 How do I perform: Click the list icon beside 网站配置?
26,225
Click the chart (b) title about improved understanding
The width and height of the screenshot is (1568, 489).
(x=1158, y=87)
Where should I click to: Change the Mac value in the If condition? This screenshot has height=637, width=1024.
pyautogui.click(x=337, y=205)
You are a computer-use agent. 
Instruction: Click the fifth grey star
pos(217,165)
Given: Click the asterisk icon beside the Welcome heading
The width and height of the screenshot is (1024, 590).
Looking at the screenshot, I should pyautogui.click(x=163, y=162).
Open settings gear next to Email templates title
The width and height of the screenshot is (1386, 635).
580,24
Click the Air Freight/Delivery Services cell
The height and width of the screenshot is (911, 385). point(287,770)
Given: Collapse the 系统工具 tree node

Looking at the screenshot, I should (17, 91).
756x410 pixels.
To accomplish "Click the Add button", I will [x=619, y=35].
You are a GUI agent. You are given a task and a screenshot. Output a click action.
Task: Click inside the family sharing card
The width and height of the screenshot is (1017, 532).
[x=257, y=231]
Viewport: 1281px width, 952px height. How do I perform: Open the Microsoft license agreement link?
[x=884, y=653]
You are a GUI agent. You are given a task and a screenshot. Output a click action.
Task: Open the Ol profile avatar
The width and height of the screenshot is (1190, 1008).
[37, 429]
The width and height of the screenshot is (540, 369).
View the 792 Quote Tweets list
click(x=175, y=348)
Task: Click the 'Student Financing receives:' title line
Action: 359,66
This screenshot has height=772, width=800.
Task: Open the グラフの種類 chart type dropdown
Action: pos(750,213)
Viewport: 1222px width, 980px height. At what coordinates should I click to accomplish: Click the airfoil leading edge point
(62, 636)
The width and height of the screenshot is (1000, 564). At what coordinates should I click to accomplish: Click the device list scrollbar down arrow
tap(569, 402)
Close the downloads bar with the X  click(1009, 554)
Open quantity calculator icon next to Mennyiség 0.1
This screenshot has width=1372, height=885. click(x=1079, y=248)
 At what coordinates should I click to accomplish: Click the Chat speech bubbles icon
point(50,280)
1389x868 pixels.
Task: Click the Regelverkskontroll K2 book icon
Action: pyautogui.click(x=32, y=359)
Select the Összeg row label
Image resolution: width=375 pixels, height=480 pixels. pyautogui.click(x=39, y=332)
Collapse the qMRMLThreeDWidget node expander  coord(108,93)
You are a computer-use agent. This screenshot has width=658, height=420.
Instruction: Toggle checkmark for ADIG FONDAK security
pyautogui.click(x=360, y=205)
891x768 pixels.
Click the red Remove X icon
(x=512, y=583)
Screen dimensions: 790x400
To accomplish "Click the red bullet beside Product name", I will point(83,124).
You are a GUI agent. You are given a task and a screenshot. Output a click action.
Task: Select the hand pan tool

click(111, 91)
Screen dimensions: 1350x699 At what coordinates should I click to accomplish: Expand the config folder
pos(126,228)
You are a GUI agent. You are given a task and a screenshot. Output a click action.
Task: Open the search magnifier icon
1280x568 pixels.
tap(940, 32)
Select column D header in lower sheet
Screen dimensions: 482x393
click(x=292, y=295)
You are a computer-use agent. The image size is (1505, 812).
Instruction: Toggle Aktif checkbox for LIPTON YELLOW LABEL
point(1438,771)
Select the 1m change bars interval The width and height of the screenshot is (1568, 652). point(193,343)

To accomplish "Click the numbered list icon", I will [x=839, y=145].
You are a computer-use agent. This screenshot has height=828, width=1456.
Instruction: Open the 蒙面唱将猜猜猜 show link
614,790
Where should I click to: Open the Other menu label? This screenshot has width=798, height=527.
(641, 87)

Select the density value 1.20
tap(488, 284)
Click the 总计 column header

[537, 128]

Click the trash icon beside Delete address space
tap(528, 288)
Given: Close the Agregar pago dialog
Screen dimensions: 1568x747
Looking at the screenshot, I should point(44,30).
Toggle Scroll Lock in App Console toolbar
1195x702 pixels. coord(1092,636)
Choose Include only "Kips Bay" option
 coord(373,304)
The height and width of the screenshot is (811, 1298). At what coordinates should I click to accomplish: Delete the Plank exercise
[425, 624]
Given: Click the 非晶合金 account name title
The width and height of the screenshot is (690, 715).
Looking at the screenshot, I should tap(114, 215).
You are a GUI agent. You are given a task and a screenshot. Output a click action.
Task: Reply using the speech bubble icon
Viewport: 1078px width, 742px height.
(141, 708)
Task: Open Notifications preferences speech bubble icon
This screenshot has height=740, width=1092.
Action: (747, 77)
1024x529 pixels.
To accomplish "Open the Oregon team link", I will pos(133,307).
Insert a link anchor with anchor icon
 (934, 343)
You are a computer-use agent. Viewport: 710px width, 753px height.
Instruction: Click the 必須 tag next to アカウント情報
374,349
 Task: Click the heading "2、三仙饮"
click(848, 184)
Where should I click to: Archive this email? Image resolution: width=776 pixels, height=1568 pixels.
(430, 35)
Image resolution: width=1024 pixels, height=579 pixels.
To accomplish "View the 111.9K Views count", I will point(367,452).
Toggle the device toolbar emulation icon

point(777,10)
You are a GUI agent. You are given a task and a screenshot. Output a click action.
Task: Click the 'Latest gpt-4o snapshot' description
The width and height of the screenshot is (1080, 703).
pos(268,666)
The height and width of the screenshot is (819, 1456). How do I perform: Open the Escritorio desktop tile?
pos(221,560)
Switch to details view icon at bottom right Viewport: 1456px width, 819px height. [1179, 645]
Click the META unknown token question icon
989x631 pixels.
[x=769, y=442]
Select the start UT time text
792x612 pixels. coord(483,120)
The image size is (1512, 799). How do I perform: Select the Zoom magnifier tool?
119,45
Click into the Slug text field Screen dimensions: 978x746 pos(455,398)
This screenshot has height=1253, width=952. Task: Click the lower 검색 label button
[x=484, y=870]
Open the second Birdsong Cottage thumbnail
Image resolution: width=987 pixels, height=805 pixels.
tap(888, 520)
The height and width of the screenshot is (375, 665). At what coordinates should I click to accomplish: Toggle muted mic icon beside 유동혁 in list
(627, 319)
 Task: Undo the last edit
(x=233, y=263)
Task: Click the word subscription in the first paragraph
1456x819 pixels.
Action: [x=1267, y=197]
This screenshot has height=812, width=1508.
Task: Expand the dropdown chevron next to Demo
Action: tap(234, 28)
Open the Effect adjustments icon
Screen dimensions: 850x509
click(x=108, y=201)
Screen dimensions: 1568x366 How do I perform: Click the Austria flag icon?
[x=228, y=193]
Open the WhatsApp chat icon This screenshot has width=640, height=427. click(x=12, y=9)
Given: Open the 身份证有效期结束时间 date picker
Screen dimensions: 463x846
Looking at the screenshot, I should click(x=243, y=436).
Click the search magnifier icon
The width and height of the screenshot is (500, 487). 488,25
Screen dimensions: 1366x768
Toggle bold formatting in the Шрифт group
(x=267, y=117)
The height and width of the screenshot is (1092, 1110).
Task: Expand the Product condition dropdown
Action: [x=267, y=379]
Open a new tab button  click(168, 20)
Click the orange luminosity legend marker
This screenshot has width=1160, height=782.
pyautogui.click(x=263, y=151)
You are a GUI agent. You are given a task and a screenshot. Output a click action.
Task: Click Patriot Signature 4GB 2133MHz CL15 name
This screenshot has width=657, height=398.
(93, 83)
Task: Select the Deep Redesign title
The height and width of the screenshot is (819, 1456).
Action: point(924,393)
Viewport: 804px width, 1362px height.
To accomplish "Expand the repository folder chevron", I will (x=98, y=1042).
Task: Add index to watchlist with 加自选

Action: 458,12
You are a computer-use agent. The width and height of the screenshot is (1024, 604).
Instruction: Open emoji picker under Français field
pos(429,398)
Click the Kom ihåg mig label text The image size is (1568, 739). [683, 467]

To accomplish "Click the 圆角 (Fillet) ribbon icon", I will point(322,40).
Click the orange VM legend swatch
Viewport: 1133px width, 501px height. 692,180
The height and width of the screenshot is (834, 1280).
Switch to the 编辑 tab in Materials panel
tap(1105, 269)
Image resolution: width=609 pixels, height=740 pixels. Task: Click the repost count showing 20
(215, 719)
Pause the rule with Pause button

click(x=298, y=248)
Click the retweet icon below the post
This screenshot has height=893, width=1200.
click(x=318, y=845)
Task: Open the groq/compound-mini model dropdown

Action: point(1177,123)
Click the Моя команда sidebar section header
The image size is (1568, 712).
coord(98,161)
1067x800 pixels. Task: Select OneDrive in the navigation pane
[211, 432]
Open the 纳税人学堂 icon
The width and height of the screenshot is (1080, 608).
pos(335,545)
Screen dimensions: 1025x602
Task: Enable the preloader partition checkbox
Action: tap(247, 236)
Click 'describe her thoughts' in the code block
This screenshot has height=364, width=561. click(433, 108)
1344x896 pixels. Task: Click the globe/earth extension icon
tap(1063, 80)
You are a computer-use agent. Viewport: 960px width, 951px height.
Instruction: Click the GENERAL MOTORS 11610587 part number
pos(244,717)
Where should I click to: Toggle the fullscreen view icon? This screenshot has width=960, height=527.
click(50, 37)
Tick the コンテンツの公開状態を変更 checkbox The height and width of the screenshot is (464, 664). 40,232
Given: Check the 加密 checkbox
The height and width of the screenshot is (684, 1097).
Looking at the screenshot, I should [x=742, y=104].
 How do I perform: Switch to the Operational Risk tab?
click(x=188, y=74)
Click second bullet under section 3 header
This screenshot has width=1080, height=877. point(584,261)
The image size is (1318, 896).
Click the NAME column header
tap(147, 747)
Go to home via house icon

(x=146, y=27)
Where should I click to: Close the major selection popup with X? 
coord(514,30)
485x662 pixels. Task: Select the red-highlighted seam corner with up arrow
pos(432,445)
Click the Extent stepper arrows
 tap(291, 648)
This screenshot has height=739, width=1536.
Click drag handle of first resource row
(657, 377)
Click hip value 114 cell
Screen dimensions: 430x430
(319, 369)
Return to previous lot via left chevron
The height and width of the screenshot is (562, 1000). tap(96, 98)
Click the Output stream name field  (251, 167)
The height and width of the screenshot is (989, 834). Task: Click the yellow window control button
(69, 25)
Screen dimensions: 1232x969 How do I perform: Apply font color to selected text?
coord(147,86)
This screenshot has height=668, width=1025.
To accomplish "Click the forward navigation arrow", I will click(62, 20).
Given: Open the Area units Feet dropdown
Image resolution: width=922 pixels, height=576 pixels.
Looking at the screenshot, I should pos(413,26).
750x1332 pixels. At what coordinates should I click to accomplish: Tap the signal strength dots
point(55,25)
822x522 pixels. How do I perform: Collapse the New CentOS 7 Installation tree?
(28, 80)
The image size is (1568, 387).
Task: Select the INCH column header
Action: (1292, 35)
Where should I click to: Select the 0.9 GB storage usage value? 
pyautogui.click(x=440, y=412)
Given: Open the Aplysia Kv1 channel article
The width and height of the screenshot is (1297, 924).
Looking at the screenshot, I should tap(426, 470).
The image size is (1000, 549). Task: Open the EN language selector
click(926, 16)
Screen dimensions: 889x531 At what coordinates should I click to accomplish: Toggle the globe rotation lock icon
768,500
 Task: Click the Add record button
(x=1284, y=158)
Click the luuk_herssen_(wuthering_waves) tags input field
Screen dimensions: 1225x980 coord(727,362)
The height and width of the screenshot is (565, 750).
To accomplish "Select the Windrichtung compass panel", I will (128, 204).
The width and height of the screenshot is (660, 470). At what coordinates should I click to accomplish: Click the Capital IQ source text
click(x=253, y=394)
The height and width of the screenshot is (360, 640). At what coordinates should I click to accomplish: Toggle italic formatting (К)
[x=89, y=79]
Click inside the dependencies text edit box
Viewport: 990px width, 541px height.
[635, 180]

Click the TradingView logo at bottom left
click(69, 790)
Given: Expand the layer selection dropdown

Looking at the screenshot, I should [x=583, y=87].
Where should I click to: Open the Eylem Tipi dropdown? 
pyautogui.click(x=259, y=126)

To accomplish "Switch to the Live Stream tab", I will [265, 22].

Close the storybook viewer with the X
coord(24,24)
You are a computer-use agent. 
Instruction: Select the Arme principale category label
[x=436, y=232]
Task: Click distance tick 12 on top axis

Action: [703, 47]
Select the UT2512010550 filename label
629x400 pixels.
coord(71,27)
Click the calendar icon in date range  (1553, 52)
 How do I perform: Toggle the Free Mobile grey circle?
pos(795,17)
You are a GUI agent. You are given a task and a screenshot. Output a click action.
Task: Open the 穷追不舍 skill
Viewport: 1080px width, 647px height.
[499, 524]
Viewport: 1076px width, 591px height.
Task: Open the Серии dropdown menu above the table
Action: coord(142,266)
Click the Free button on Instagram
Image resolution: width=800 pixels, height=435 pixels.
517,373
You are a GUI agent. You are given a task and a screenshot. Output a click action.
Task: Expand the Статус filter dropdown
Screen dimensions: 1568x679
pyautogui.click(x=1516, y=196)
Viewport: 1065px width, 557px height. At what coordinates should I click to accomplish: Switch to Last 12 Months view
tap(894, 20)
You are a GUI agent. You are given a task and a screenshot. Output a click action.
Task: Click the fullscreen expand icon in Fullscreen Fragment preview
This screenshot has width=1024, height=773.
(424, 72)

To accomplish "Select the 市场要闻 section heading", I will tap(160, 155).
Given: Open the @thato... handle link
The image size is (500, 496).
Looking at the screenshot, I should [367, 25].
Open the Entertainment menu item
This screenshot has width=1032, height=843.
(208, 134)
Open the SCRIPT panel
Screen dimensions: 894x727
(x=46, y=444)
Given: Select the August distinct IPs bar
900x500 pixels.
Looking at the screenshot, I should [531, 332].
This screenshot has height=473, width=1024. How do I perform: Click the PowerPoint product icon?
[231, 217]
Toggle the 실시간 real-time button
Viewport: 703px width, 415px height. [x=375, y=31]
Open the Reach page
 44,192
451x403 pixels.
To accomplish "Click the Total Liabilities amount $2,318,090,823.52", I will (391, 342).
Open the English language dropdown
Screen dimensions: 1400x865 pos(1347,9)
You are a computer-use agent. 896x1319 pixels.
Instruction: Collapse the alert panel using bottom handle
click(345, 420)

§ Exercise brief:
Set down, exactly as they appear, the lines above from the first one to the line that holds "Given: Click the asterisk", both included, please, and no others.

§ Solved exercise:
 How do I perform: Click the list icon beside 网站配置?
26,225
Click the chart (b) title about improved understanding
The width and height of the screenshot is (1568, 489).
(x=1158, y=87)
Where should I click to: Change the Mac value in the If condition? This screenshot has height=637, width=1024.
pyautogui.click(x=337, y=205)
You are a computer-use agent. 
Instruction: Click the fifth grey star
pos(217,165)
Given: Click the asterisk icon beside the Welcome heading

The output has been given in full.